Tim menemukan tujuh poin penting dari pengakuan keluarga korban.

Baca Juga : 25 Saksi Kebakaran Lapas Tangerang Telah Diperiksa

Pertama, ketidakjelasan proses identifikasi tubuh korban yang meninggal dunia dikarenakan tidak transparan, bahkan sampai korban dimakamkan tidak ada informasi jelas yang diterima oleh ahli waris.

“Jadi apa dasar identifikasi korban tersebut bisa teridentifikasi,” kata Perwakilan Tim Advokasi Korban Kebakaran Lapas Kelas I Tangerang Ma’ruf Banjammal di Jakarta, Kamis.

Poin kedua, penyerahan jenazah korban meninggal dunia dilakukan tidak terbuka dikarenakan pihak keluarga ingin melihat namun petugas tidak memperlihatkan.

Tim juga menilai peti jenazah korban yang tidak layak karena terbuat dari triplek.

“Menurut keluarga korban peti tersebut tidak layak menjadi peti jenazah,” katanya.

Bahkan ada keluarga yang terpaksa membeli sendiri peti jenazah karena menilai yang disediakan pemerintah tidak layak untuk pemakaman anggota keluarganya.

Empat, adanya indikasi intimidasi saat ahli waris menandatangani surat administrasi pengambilan jenazah korban karena diminta secepatnya menyelesaikan.

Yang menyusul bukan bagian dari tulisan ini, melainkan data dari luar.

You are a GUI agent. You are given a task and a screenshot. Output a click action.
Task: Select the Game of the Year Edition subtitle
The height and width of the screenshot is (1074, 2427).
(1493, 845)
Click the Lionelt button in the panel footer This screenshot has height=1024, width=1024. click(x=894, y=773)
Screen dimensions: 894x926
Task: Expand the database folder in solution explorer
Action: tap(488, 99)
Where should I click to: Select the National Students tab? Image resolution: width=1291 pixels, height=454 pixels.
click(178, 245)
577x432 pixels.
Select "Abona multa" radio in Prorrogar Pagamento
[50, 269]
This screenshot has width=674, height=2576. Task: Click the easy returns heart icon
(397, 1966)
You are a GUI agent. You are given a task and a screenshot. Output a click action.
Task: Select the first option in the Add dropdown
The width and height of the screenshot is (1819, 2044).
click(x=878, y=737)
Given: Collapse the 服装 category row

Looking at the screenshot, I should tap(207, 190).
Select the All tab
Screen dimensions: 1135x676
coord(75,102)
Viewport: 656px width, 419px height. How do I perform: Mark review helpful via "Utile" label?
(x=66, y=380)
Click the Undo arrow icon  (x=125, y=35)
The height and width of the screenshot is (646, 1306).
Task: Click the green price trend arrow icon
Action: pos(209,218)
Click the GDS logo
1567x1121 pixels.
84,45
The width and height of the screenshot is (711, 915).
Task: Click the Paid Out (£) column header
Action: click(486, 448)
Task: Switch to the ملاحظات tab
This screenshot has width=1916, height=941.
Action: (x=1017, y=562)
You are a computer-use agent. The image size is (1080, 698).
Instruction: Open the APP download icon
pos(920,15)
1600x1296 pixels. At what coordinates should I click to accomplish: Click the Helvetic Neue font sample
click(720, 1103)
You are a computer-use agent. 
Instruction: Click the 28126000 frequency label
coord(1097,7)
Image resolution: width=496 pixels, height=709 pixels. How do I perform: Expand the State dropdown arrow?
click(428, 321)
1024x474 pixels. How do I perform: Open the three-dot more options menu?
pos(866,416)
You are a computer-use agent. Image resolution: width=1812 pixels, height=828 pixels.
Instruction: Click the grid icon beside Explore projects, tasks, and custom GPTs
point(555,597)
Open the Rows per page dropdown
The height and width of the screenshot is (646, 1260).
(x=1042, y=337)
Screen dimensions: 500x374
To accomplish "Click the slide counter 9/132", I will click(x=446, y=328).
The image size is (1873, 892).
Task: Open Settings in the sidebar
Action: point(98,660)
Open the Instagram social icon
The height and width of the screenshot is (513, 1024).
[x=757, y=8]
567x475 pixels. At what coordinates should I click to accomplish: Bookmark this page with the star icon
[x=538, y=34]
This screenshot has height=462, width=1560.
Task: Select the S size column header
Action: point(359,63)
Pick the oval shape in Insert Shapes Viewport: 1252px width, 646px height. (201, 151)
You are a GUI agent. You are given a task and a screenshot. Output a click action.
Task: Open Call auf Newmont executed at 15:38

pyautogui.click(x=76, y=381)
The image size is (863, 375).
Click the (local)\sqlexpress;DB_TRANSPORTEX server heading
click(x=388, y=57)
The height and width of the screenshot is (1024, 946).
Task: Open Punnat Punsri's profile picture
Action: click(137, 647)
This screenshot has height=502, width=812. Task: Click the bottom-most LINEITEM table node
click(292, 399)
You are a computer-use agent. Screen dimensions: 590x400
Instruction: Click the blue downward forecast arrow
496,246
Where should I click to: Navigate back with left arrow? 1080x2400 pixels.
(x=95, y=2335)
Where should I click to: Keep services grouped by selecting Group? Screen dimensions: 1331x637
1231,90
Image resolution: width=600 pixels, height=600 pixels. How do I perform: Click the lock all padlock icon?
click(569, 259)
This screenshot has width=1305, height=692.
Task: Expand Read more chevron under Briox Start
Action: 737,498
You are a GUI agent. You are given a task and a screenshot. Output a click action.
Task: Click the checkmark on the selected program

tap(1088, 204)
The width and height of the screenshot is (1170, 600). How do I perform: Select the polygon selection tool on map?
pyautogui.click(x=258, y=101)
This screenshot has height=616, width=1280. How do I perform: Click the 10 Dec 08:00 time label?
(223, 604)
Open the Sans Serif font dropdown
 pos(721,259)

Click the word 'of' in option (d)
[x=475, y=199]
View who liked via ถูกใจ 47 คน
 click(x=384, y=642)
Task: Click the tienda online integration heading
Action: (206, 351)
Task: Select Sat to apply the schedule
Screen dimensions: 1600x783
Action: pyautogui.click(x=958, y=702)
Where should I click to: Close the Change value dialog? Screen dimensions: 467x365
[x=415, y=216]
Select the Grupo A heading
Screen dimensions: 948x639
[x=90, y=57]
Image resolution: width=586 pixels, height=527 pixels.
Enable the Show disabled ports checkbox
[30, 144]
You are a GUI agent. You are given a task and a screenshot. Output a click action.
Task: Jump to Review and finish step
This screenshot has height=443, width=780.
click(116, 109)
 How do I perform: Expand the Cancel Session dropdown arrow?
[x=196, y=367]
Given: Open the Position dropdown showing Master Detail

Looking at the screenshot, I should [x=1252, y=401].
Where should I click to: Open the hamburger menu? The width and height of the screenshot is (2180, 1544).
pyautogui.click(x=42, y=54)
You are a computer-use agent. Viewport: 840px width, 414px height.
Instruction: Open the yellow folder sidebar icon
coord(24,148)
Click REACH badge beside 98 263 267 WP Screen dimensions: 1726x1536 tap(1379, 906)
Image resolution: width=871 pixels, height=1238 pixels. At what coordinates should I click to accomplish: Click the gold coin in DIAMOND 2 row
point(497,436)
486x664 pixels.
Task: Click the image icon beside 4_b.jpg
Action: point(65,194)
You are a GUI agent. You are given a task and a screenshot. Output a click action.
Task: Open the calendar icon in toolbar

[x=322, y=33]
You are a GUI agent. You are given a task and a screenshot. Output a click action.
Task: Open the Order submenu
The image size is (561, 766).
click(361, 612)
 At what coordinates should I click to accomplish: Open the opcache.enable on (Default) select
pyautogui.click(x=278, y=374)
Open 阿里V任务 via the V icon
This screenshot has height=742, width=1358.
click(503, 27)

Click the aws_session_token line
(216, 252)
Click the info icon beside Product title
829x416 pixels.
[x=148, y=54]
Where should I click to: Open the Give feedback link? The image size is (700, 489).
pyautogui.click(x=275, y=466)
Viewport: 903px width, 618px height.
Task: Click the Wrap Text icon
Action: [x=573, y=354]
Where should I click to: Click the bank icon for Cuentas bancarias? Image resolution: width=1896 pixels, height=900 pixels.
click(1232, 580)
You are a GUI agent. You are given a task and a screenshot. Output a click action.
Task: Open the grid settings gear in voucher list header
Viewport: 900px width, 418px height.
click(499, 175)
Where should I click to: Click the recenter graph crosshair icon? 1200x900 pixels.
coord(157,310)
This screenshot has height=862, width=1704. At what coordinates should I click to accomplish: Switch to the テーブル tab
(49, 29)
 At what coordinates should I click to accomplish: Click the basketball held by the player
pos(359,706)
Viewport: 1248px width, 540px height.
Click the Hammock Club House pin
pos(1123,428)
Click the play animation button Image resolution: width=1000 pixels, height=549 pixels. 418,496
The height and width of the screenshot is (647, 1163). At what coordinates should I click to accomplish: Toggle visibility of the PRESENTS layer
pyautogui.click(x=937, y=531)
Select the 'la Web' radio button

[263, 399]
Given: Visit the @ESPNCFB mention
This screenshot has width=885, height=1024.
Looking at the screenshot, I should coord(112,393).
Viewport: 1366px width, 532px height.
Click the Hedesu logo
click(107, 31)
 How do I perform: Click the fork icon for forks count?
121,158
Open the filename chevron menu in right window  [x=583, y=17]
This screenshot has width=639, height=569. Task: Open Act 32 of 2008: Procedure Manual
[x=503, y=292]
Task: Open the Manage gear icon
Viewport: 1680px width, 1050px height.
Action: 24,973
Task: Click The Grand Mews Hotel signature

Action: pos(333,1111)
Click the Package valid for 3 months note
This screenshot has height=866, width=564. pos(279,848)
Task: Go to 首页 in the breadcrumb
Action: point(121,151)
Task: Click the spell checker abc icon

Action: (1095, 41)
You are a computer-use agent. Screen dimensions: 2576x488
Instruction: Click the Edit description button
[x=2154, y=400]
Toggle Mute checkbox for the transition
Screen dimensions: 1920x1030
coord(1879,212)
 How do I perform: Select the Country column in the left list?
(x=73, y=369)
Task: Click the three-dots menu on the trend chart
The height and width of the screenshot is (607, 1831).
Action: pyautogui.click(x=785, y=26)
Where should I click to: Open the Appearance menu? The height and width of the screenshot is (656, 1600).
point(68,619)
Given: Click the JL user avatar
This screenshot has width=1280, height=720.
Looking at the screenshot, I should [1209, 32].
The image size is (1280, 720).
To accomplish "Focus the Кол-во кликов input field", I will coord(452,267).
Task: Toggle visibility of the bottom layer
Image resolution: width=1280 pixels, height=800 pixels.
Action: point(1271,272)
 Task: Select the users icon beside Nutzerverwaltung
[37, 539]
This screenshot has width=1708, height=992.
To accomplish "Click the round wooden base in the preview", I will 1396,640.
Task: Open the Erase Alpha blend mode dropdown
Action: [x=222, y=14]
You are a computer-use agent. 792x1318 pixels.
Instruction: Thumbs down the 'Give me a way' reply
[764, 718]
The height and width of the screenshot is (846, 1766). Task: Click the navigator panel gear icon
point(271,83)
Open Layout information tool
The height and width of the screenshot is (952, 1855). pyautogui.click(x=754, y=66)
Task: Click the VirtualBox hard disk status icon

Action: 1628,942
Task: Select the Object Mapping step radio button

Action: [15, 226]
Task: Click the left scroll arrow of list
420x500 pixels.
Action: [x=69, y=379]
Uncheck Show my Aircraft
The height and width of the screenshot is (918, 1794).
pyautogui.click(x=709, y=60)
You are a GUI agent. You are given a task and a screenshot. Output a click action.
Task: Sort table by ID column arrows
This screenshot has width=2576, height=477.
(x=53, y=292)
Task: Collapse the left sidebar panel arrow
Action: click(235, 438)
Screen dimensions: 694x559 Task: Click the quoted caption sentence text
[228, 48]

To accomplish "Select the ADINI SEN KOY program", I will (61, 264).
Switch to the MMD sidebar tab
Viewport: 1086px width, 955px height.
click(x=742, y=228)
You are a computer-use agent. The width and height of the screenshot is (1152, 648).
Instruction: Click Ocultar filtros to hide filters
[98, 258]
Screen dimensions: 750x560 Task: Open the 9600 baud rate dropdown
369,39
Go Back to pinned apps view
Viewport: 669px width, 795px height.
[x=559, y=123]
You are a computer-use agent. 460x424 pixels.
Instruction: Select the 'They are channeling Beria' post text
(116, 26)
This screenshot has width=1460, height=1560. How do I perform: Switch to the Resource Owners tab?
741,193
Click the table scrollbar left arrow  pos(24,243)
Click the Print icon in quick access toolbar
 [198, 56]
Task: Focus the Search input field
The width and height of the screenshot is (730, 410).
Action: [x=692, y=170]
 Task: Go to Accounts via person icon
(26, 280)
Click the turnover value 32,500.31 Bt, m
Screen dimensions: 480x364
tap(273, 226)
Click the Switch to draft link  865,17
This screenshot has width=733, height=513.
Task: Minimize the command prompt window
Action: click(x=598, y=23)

“Atas dasar itu kami melihat adanya upaya intimidasi saat proses penandatanganan penyerahan jenazah,” ujar dia.

Kelima, upaya pembungkaman agar para keluarga korban tidak menuntut pihak manapun diperkuat melalui sepucuk surat yang harus ditandatangani ahli waris.

Keenam, tidak ada pendampingan psikologis berkelanjutan yang dilakukan pemerintah dalam hal ini Kementerian Hukum dan Hak Asasi Manusia pasca penyerahanan jenazah yang mengakibatkan keluarga korban merasa trauma ketika mendengar kata bakar.

Terakhir, pemberian uang dka senilai Rp30 juta dinilai sama sekali tidak cukup.

“Uang tersebut hanya habis untuk penghiburan atau kegiatan berdoa keluarga korban saja. Bahkan, ada yang terpaksa menomboki untuk kegiatan pascapemakaman,” ujarnya.